### [INSTRUCTIONS TO FOLLOW]
Return the data below exactly, stopping after the line with "You are a computer-use agent. Screen".

━━━ DATA FOR THIS EXERCISE

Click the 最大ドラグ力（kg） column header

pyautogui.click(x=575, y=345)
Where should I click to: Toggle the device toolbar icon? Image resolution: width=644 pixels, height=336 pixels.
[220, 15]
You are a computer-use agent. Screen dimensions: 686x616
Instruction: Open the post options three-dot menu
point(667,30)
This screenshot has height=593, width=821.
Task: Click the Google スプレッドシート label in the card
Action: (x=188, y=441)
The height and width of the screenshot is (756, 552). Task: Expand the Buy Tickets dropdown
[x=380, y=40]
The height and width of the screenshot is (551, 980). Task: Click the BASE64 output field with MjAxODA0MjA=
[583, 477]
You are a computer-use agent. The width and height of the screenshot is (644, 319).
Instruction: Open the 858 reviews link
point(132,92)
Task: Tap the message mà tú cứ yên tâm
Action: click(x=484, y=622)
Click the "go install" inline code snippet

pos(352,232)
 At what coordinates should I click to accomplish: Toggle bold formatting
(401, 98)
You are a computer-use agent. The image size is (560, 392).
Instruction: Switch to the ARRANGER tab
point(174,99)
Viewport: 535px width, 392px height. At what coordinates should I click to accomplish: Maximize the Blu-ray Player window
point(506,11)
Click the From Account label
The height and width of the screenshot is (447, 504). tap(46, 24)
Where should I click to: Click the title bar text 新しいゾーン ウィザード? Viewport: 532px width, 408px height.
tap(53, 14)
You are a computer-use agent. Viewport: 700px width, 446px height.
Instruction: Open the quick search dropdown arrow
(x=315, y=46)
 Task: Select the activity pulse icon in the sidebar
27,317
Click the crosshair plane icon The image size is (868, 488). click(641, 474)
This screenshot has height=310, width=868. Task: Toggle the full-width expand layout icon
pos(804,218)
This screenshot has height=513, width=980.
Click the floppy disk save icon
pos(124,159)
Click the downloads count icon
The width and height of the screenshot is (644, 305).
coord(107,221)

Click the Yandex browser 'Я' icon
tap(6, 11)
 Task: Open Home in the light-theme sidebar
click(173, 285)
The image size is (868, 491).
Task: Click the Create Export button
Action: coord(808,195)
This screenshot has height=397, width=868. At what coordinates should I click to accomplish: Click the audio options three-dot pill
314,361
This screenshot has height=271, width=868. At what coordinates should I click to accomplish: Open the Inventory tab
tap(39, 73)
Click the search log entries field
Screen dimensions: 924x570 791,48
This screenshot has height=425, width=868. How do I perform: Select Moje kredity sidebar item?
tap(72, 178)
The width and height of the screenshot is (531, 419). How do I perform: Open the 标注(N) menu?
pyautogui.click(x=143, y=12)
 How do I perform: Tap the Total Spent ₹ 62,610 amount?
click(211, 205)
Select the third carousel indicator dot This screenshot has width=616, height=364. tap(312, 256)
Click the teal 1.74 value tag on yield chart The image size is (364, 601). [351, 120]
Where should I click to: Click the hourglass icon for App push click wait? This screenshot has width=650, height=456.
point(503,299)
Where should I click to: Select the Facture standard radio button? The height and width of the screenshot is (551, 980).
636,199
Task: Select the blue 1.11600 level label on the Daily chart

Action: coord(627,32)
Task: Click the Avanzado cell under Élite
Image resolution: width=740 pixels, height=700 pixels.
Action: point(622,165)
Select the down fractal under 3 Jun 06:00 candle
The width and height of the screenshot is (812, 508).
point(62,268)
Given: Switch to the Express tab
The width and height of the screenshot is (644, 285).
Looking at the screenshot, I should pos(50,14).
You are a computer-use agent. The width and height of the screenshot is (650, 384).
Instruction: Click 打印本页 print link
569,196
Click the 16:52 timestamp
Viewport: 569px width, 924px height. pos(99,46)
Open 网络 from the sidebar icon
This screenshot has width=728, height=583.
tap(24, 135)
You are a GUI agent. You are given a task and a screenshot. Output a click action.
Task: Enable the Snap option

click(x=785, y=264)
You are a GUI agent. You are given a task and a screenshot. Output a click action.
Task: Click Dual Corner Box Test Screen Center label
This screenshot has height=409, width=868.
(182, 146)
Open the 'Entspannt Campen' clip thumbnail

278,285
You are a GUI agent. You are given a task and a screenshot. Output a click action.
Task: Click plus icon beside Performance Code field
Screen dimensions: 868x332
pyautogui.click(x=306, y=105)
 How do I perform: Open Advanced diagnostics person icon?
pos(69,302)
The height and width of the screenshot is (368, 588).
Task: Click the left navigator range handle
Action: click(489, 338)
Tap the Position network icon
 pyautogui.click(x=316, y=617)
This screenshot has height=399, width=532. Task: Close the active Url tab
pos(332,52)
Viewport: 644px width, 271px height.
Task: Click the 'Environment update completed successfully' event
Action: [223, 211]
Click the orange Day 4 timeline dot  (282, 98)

━━━━━━

### [TASK ANSWER]
Click the 最大ドラグ力（kg） column header

pyautogui.click(x=575, y=345)
Where should I click to: Toggle the device toolbar icon? Image resolution: width=644 pixels, height=336 pixels.
[220, 15]
You are a computer-use agent. Screen dimensions: 686x616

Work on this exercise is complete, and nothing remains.